= Beginning of Section =
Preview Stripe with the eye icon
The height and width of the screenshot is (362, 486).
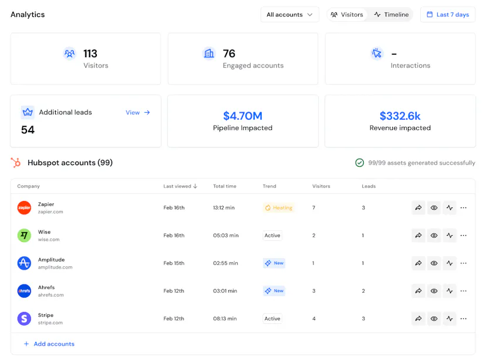(x=434, y=319)
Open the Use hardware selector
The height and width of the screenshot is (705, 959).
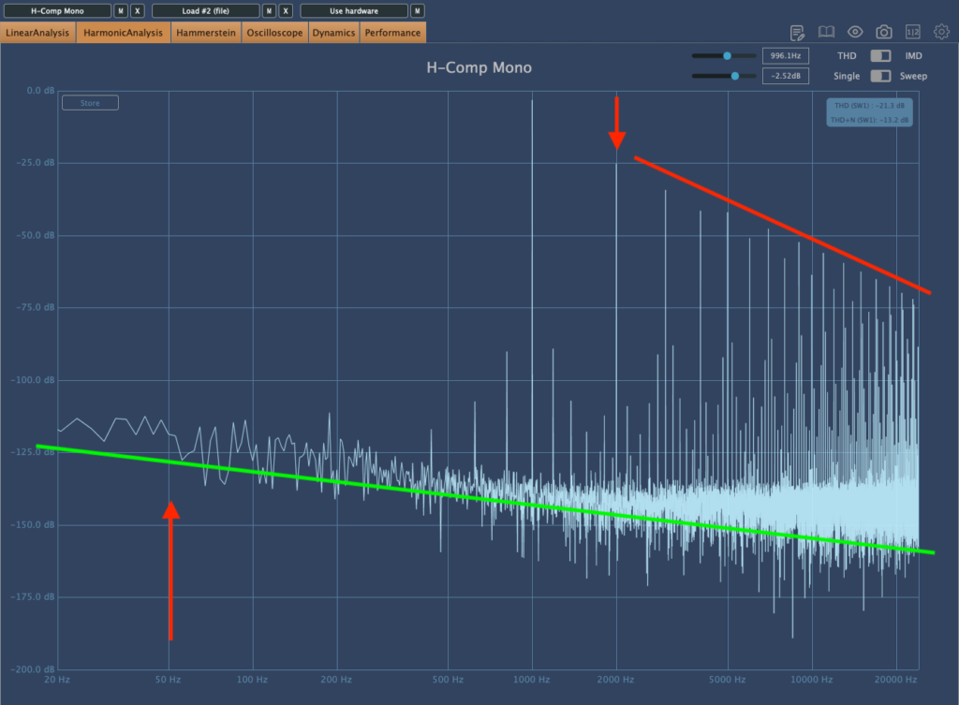point(354,11)
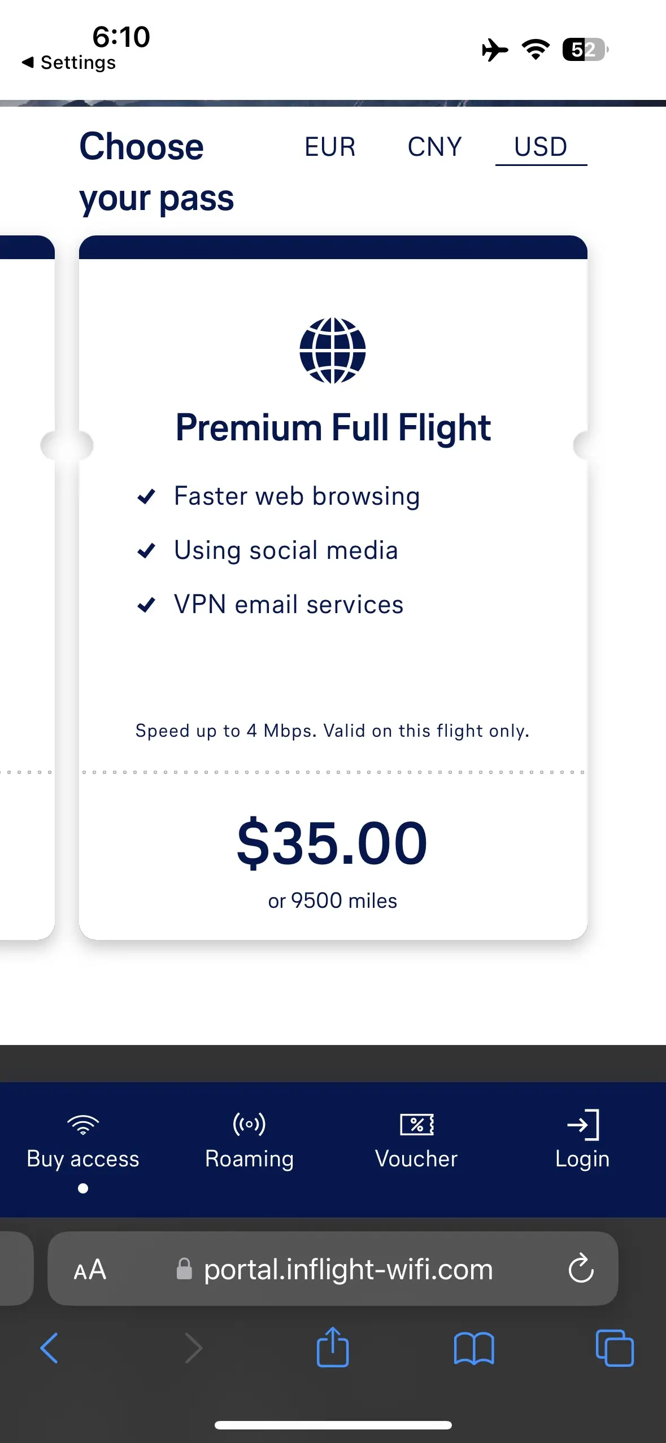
= End of Section =
◆ **Work instructions**
Your answer must be an exact copy of the lines from the line with "The height and width of the screenshot is (362, 486)." to the final line of the data, both ends included, and no pictures.

◆ **Output of the task**
The height and width of the screenshot is (362, 486).
(x=434, y=319)
Open the Use hardware selector
The height and width of the screenshot is (705, 959).
point(354,11)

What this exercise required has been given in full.